(Collected data)

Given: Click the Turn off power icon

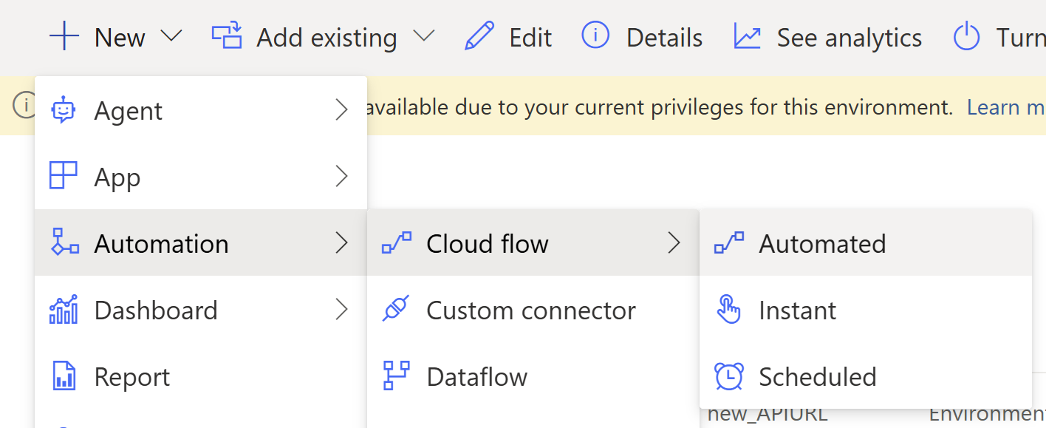Looking at the screenshot, I should (966, 36).
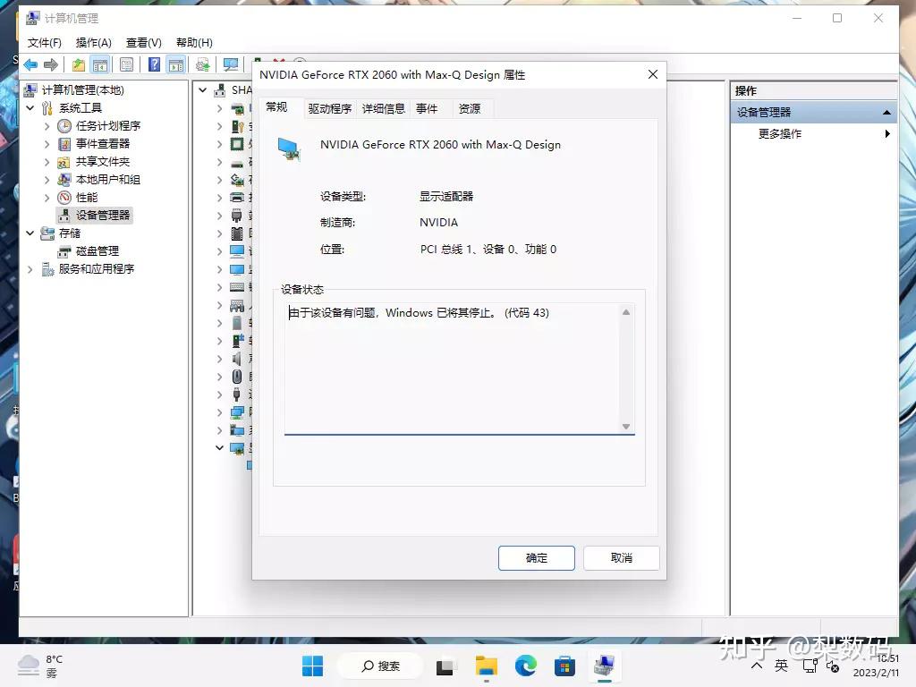Open the 操作(A) menu

click(x=93, y=43)
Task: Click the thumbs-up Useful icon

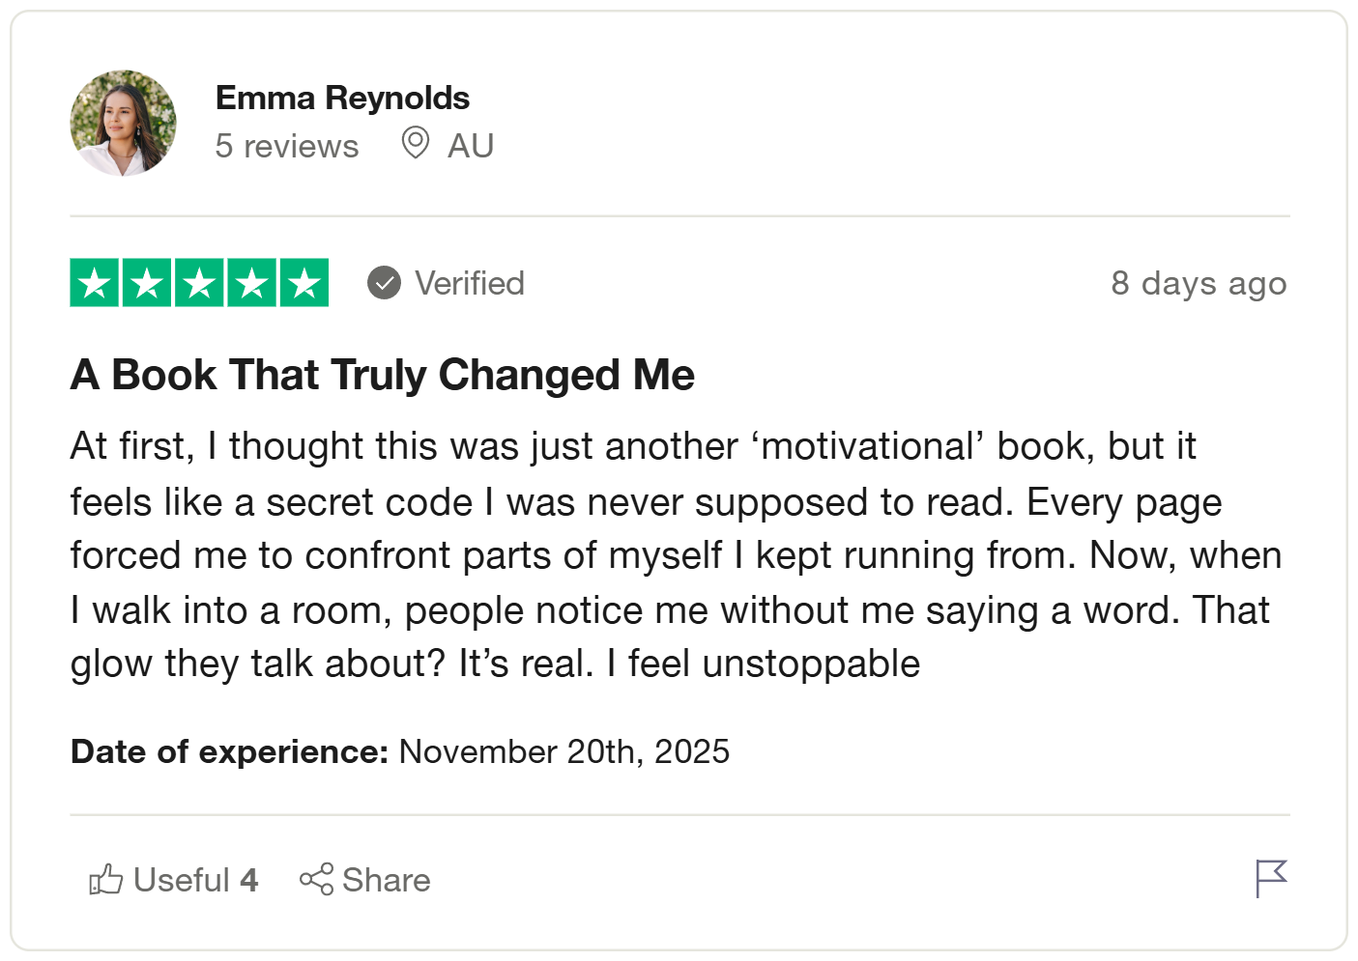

▶ [WHAT THE TASK ASKS]
Write out all the entries word for word, but skip any images.

▶ [TASK ANSWER]
Given: Click the Turn off power icon

Looking at the screenshot, I should (966, 36).
Open the 操作(A) menu

click(x=93, y=43)
Task: Click the thumbs-up Useful icon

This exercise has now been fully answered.